The beautiful city of Vienna is home to several United Nations organisations including the United Nations Commission on International Trade Law (UNCITRAL). UNCITRAL’s mandate is to remove legal obstacles to international trade by progressively modernising and harmonising trade law. UNCITRAL’s Working Group V (Insolvency Law) meets twice a year, in New York each May and in Vienna each December to undertake the substantive preparation on UNCITRAL’s work program.

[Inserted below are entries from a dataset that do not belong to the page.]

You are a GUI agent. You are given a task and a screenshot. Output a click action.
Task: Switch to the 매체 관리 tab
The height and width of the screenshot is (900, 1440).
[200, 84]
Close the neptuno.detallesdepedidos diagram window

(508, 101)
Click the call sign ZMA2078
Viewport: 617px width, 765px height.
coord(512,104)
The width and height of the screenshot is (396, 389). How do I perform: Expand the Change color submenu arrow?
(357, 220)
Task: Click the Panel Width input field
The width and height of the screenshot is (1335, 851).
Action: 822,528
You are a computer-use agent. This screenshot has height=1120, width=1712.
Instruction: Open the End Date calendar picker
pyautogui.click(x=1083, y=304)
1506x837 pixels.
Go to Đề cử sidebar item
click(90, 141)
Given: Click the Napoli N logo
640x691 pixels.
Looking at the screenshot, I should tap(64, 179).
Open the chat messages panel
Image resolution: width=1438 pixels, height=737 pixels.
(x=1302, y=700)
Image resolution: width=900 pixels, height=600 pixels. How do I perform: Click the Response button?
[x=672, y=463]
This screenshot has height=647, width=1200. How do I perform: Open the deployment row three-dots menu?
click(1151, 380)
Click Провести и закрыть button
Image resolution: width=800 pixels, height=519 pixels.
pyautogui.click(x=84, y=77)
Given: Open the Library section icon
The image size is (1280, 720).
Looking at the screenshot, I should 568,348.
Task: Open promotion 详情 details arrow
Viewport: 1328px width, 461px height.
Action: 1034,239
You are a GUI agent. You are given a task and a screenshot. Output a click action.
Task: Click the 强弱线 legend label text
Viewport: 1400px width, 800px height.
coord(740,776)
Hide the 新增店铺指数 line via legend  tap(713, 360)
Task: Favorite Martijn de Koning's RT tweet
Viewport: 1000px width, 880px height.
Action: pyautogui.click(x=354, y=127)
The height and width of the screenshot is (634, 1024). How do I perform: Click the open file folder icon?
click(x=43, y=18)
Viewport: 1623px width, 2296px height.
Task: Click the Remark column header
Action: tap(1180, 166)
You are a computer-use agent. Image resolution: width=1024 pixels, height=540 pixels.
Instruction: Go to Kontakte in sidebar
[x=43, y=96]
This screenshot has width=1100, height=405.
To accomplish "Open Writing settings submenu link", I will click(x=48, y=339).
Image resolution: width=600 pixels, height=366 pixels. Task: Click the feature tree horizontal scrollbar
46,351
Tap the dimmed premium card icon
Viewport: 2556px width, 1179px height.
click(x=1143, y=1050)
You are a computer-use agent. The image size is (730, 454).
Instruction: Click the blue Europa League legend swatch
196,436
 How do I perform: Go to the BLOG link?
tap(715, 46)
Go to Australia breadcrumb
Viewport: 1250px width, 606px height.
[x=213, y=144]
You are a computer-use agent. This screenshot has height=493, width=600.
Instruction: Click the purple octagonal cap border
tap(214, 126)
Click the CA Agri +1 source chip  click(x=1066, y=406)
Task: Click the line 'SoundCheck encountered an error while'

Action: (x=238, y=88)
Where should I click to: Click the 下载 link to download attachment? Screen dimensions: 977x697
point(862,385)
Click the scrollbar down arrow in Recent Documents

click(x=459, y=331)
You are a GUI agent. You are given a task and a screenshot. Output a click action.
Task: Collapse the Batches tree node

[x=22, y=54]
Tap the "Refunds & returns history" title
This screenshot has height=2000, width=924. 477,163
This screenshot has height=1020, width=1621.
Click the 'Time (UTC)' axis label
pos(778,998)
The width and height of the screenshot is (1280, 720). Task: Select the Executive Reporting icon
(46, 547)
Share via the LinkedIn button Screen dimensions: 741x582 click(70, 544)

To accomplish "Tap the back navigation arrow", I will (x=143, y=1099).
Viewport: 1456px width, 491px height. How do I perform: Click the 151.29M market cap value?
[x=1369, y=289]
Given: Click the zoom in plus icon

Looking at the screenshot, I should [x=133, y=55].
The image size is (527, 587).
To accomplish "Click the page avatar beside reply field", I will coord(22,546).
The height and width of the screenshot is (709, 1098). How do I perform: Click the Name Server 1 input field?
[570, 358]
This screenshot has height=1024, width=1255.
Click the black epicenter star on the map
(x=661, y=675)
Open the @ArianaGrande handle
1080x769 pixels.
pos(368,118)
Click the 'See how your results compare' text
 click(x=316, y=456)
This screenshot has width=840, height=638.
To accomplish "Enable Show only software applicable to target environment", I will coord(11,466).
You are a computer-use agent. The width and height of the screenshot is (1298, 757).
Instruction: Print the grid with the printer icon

Whilst tourists enjoy the myriad of Christmas markets and the charming city in all of its festive glory; each December state officials, academics, insolvency experts and legal practitioners from around the globe meet at the Vienna International Centre to participate in Working Group V. This year the 56th session of Working Group V was held from 2 to 5 December.
An orderly spectacle
The proceedings of the Working Group are fascinating. Each session takes place in a large boardroom which is able to accommodate representatives from all of UNCITRAL’s 60 member states as well as representatives from NGOs and inter-governmental organisations. The documents prepared by the UNCITRAL Secretariat for the Working Group’s consideration are available in the six official languages of the United Nations and translators are kept on standby to ensure that the discussion that takes place is communicated to all in attendance.
Discussion takes place in a formal manner governed by etiquette rules universally understood among delegations. A raised ‘flag’ (the delegation’s name card) will signify to the chairperson that the delegation wishes to speak and the delegation will be accorded the opportunity to do so. An intervention by a delegation always begins with thanking the chair or other distinguished delegates for their contribution.
The 56th session of Working Group V
At its 56th session, the Working Group focused on the important topic of a simplified insolvency regime for micro and small-sized enterprises (MSEs). A draft text, prepared by the Secretariat, was deliberated over by the Working Group while taking into account the need for a simplified insolvency regime to be equitable, fast, flexible and cost efficient. The draft text does not attempt to articulate the eligibility criteria for MSEs to access the simplified insolvency regimes and leaves that issue to states.
Finding middle ground
The diversity of the Working Group and the differing cultures and legal systems of delegations can give rise to a divergence in opinions. Notwithstanding, the fact that delegations come together at the Working Group with positive intent makes collaboration possible. One such example was the point of contention raised during the Working Group regarding the ‘competent authority’ as defined in the draft text and whether the definition should explain the competent authority’s role and function. After more than two hours of deliberation, delegations were able to come to an agreement on the suitable elements of such a definition. It is when states are able to find ‘middle ground’ and compromise on a contentious sticking point that the Working Group is most effective.
The Working Group noted the importance of simplified proceedings as a quick and efficient mechanism allowing debtors the opportunity of a ‘fresh start’ to return to the economy. Mechanisms such as zero-asset proceedings were examined and deliberated on at length.